» **DATA FOR REVIEW**
# # # #
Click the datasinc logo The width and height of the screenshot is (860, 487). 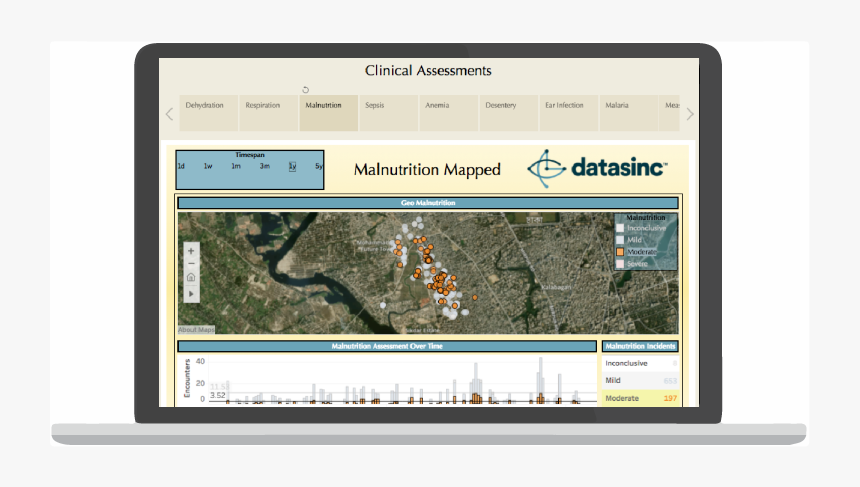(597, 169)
# # # #
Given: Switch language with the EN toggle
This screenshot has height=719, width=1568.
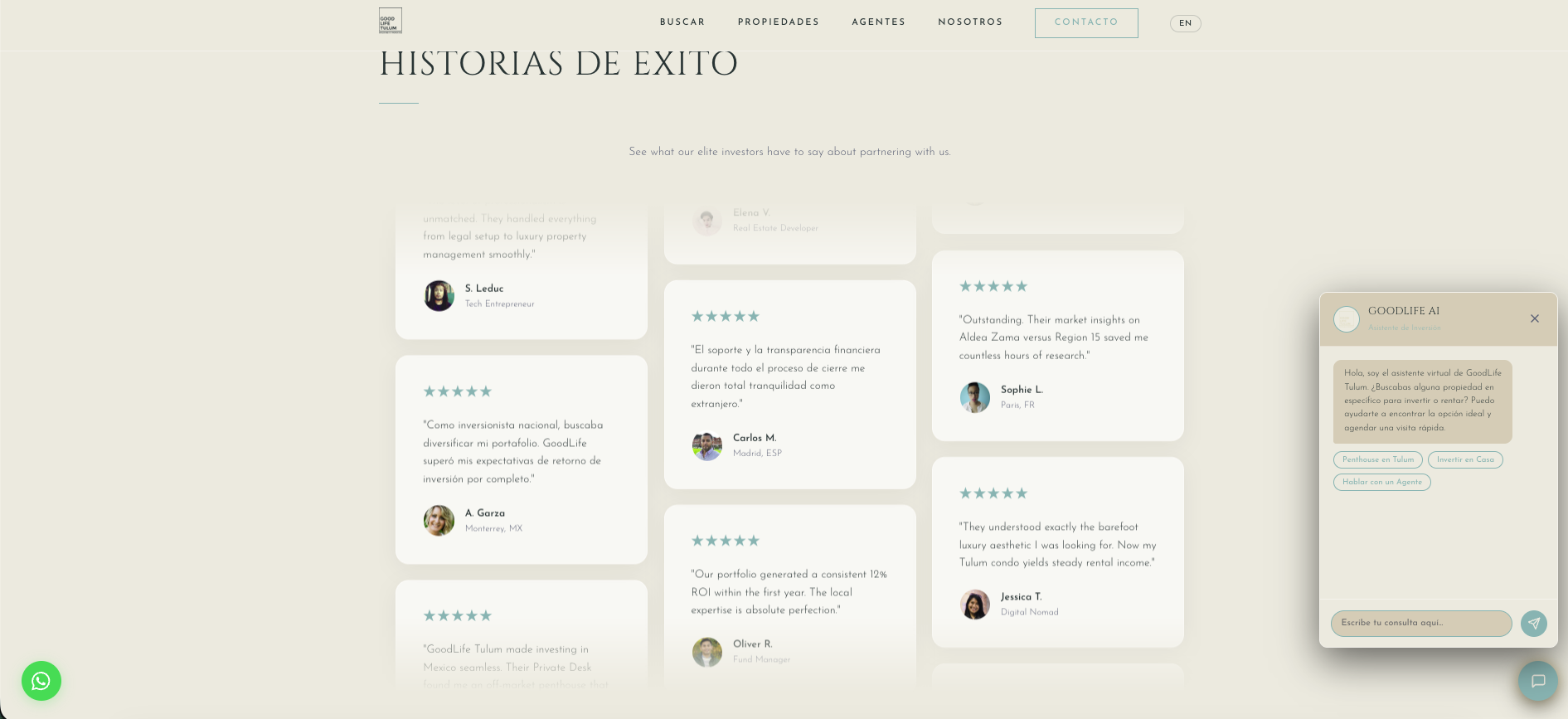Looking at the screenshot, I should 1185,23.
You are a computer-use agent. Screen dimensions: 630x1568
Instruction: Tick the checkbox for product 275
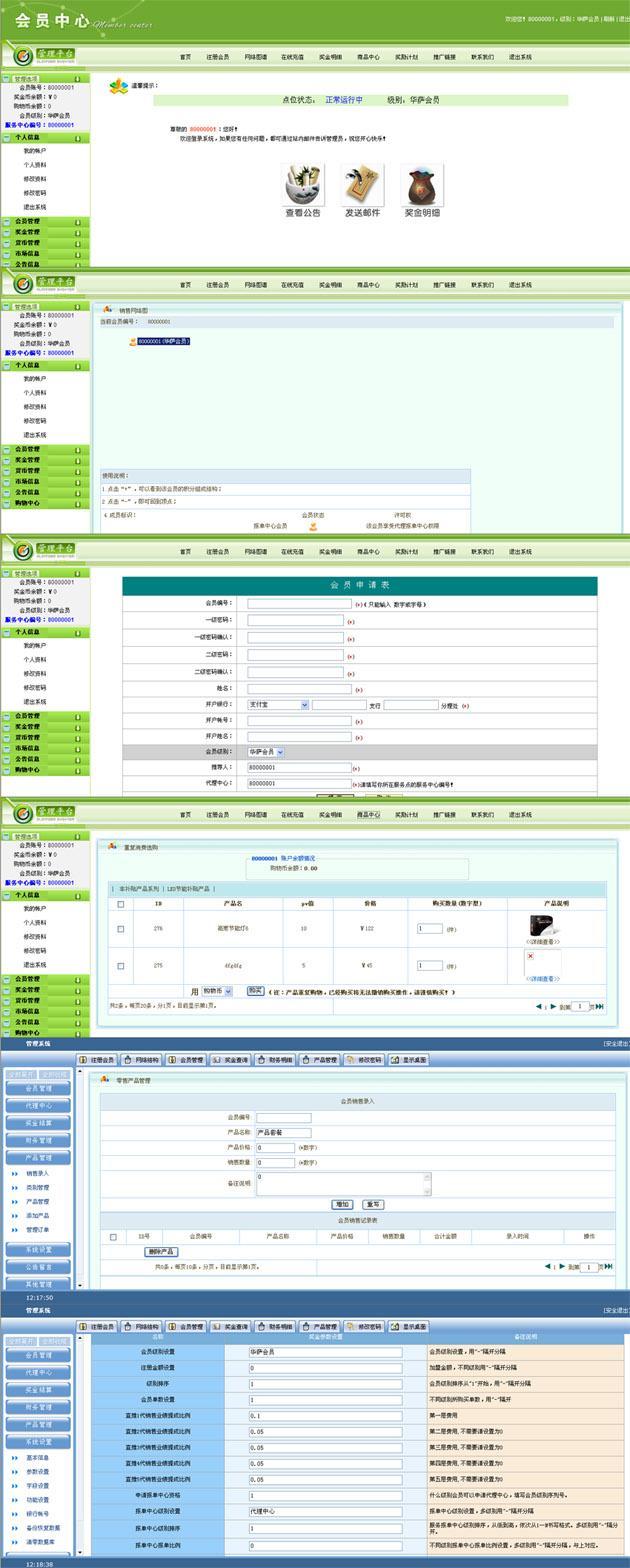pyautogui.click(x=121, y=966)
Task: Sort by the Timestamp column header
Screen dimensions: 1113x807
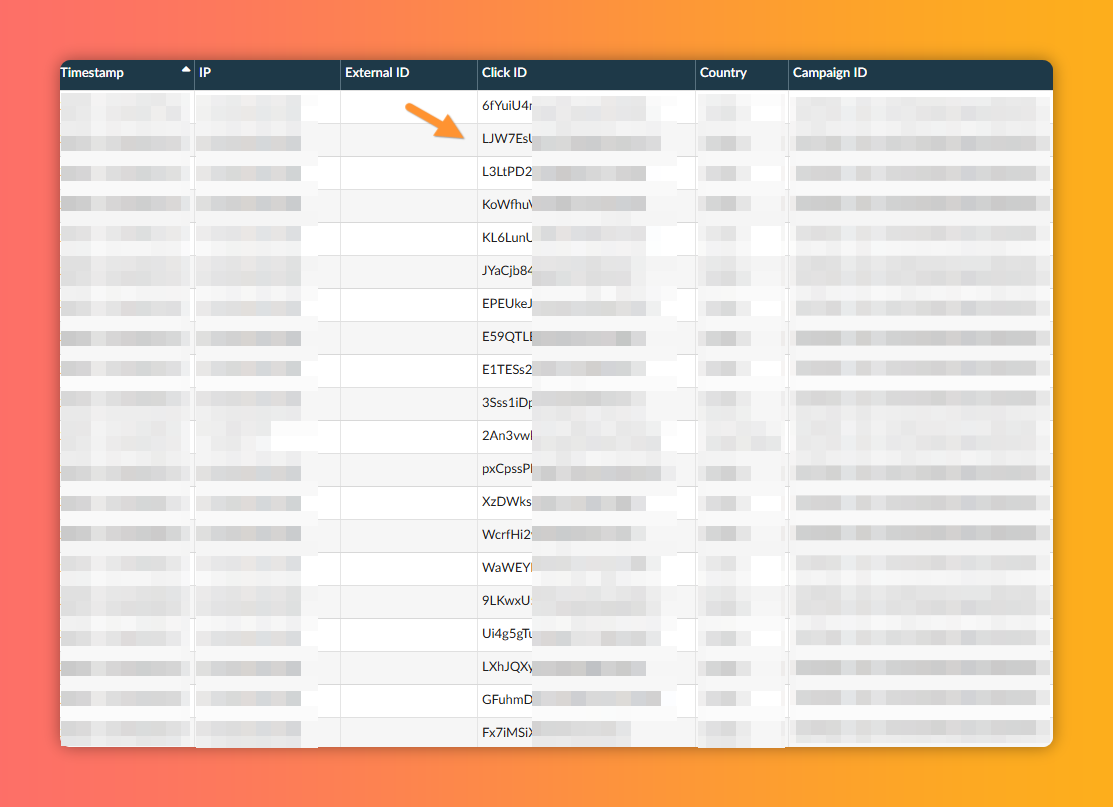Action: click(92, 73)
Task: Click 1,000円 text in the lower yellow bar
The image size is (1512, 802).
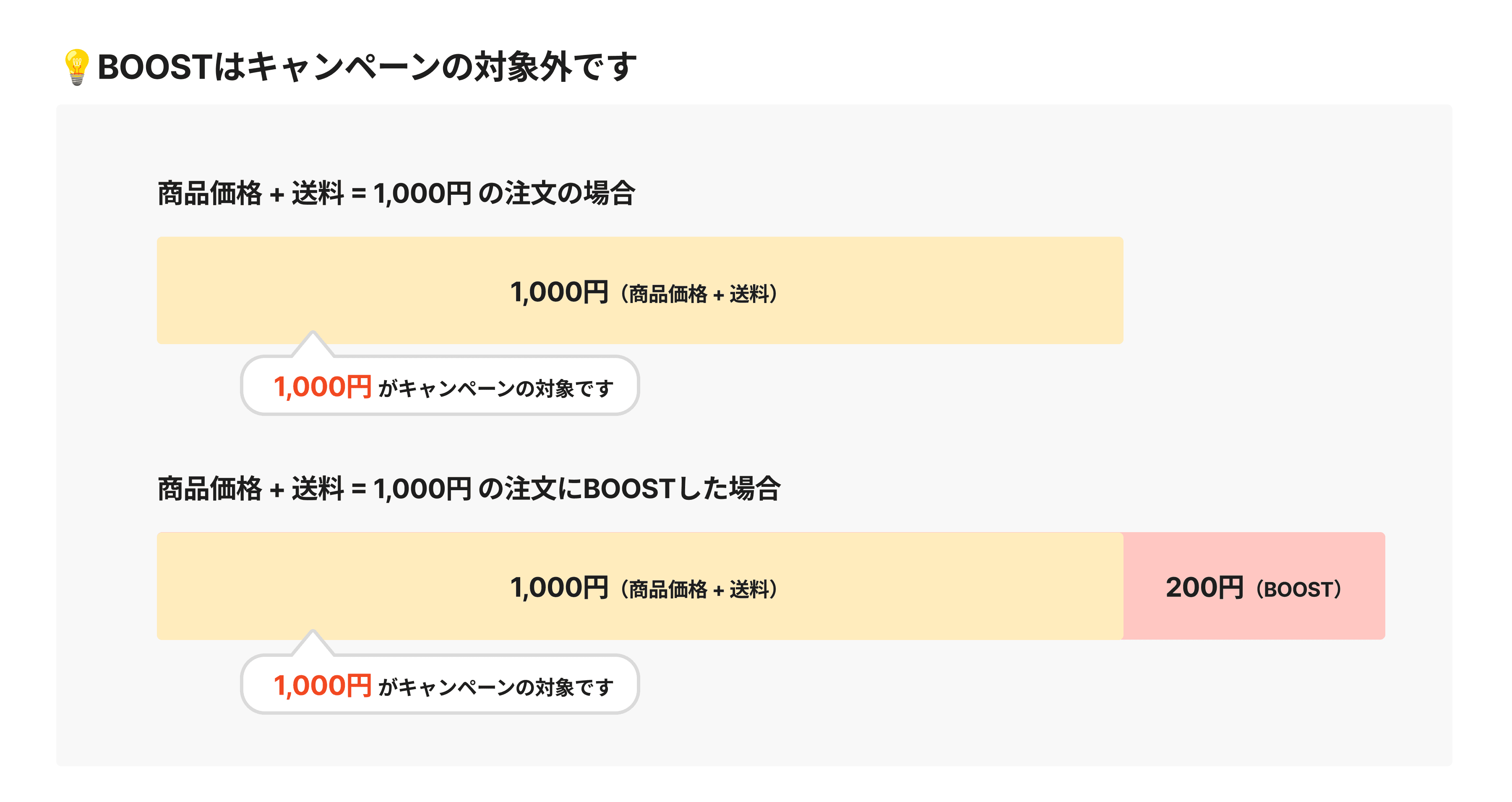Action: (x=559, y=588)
# # # #
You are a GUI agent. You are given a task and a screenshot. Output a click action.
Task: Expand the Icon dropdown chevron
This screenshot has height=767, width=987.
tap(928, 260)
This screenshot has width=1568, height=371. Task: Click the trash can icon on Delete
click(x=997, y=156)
# # # #
» **EXERCISE OBJECTIVE**
Count, in the data above, the lines that hold "agent". Return only that count.

» **EXERCISE RESPONSE**
2